18
We saw them first from the window. They’d taken the Toast Rack up from the harbour, and now they were walking up the garden path.
I don’t actually think they were wearing dark colours – the boys at least were in bright beach shorts – but when I think back, I see them in black or brown. I also think I can remember hearing them through the windows, and that their voices were loud and in chorus. And I don’t think that can be true either, because the windows were closed, and you could never hear anything through them.
But when I think back, it’s Lord of the Flies again. I see a choir in black and hear a chant that cut through our kitchen glass. That’s not what happened. I went out to meet them and say hello. I shook everyone by the hand, kissed the most important cheeks, and, just like that first day, I spoke in my voice for friends’ parents, and parents’ friends.

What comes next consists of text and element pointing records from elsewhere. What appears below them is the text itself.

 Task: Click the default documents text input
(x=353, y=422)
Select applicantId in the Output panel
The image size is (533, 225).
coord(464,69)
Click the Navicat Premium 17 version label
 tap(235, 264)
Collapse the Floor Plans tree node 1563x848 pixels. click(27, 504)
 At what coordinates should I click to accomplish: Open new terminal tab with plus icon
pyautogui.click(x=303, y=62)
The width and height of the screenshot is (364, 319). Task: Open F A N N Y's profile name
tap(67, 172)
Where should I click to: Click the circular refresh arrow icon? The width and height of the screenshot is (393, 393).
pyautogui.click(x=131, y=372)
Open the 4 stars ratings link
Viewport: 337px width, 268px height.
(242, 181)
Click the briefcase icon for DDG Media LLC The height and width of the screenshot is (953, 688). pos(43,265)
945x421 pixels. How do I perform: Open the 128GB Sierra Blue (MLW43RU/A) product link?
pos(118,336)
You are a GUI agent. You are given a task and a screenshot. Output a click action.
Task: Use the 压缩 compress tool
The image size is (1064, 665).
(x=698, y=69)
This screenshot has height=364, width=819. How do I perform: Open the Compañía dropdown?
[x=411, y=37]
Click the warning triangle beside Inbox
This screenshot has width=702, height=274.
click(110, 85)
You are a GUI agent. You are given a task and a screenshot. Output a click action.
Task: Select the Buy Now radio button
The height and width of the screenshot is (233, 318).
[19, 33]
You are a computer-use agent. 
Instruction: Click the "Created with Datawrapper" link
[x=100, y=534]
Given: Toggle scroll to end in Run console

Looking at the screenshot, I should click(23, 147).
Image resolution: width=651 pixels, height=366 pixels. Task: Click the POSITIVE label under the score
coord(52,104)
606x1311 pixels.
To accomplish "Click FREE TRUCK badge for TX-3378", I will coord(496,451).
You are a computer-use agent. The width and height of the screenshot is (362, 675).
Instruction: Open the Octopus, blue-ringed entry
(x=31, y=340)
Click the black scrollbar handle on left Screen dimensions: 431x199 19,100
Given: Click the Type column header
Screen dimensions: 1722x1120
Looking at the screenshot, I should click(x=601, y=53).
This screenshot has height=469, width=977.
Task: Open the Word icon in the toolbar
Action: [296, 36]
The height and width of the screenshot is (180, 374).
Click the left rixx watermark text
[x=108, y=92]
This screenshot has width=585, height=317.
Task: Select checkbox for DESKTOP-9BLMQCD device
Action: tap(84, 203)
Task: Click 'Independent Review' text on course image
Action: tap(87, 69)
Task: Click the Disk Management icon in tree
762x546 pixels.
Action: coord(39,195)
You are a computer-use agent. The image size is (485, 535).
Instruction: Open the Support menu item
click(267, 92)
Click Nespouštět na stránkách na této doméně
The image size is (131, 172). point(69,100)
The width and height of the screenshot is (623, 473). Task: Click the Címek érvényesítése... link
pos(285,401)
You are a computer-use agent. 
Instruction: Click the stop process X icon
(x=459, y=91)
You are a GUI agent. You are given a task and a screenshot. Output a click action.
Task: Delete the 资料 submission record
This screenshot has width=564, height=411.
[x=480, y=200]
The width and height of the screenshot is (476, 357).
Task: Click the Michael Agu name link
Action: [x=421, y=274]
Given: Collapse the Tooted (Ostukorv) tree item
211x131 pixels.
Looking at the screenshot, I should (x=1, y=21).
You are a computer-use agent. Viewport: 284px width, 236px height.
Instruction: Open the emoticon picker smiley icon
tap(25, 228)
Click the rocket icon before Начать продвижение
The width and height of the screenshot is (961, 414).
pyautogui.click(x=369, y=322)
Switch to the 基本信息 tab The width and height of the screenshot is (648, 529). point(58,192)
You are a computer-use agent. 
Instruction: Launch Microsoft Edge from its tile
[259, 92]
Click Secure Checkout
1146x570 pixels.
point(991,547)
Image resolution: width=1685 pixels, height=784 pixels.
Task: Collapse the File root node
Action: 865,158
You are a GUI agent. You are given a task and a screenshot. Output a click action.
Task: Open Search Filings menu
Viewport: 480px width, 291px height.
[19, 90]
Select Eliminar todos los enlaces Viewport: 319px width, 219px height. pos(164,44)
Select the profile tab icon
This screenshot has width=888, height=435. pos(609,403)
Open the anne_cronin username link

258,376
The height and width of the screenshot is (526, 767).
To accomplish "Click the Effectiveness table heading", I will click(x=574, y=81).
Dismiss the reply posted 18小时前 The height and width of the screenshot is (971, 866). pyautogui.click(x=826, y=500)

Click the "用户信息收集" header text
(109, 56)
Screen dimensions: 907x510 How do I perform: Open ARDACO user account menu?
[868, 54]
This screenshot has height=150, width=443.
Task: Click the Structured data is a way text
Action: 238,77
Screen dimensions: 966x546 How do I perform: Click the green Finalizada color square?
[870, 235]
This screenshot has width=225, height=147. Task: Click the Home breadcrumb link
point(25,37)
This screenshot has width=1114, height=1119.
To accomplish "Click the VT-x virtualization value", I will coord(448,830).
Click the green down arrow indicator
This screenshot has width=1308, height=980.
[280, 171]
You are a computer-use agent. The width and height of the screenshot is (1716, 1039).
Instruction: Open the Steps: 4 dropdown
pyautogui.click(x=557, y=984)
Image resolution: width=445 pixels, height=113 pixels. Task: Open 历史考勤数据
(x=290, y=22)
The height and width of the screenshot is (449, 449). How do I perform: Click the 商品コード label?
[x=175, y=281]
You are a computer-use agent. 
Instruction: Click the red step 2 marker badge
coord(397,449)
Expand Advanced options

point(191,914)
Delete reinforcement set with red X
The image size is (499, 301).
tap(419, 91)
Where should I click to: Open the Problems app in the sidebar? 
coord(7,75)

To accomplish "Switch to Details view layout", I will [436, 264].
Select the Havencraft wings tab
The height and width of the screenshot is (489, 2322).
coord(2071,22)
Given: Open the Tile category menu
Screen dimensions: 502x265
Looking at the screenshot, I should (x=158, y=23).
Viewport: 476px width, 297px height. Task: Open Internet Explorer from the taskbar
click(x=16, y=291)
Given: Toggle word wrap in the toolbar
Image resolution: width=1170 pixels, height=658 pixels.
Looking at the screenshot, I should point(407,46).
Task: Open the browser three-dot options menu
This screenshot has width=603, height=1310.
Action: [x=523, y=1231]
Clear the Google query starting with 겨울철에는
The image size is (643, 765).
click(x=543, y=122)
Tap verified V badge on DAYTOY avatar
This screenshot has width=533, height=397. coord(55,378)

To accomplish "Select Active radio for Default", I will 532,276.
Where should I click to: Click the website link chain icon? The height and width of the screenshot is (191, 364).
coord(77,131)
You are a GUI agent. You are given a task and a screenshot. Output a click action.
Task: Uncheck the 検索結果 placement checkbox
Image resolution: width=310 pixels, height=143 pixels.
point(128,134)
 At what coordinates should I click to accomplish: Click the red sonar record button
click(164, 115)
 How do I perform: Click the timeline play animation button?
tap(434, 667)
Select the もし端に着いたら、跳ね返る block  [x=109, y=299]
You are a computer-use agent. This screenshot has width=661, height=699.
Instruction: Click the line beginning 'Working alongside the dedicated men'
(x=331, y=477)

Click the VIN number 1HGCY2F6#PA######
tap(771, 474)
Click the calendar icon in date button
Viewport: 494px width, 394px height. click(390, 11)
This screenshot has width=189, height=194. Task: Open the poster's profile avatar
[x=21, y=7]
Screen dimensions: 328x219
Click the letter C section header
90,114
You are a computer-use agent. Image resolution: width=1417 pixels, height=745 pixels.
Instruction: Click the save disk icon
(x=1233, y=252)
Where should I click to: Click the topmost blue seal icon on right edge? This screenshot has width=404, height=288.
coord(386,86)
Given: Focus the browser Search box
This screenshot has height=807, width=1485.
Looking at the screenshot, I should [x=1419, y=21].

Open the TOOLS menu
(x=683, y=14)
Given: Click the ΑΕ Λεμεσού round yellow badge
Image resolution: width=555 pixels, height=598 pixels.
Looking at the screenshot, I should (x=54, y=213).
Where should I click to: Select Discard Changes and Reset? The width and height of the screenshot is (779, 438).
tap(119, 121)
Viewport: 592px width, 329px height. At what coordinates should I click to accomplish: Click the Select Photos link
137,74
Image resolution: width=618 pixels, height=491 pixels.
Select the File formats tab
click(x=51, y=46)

The pack poured into the kitchen. The office, the kingdom, overtaken.
Sofi was introduced once by name, and her name was said quickly: ‘Say-fay’. She was prepping the dessert for that evening, so she threaded through the crowd, excuse me, head down, shorter than I thought she was.
‘This is my brother,’ Eddy said. He was called Caleb and he was Eddy again, but bigger; the kind of man it’s impossible to imagine in a caravan or loo or anywhere small, because he seemed so big. He wasn’t fat, but his presence wasn’t a vague thing. It was hard and unbending, a huge blocky coat. There were also his four boys, an arpeggio of ages from about thirteen to seventeen. They were so different to Pip, with their bulgy faces and big, blunt bodies. Pip was taller than them though, and everyone kept on saying how much he’d grown.
It was definitely a situation where you hear names but they fall through your ears. Who were these boys, so much less graceful than Pip, touching things in the kitchen and opening cupboards? They were octopus-like: flailing, sprawling, impossible to see what all their trunky arms were doing.
I could tell Sofi was unhappy by the way she was pushing her pastry into the ruts of the baking tin. Her fingers were hard; she’d left nail marks in the base. I saw her think that it was her kitchen and there was no room for these new people here. I thought it too. But I went to offer Eddy’s brother one of Sofi’s shortbreads.
‘Call yourself a brother,’ Caleb said. ‘Drink on arrival’s not much to ask, fuck. Oh, sorry boys.’ Then he did this face like a wisp of smoke coming out of a lamp: one must go through the motions.
Eddy told Sofi to run and fetch a nice little bottle from the cellar. He always used diminutives when things were particularly expensive.
‘Rosé – yes, that is the pink one – Monte Fiorucci, lots of gold on the label. And beers for the boys.’
When she came back, two bottles under one armpit, her other hand pulling out her skirt to turn it into a cradle for the cans, Caleb asked if us girls wanted to join them. He moved his eyes down Sofi’s back like a zip. She didn’t turn around.
‘It’s rosé,’ Caleb said. ‘Practically fruit juice.’
Because it was sunny, and I thought Sofi would say yes, I said OK, just an inch.
‘An inch from the top,’ Caleb said, then, ‘Sarah?’
He had one of those Dickensian mouths, like an oyster left out in the sun. One side of his lip arched more than the other, like even his lips looked down on you too.
‘It’s Sofi,’ she said, and said no. The men and boys made their way to the door, apart from Pip, who stayed sitting at our table.
‘Pip,’ said Eddy, gesturing with his head to make his son stand up. Pip rose – taller than his father now – hands in his pockets.
‘Sofi,’ Eddy said. ‘Where’s the beer for my one?’
She asked Pip if that’s what he wanted. He said no, and could he have a can of Minute Maid, please. Then he followed his father to the gazebo in the garden, as slowly as I’ve ever seen a person walk.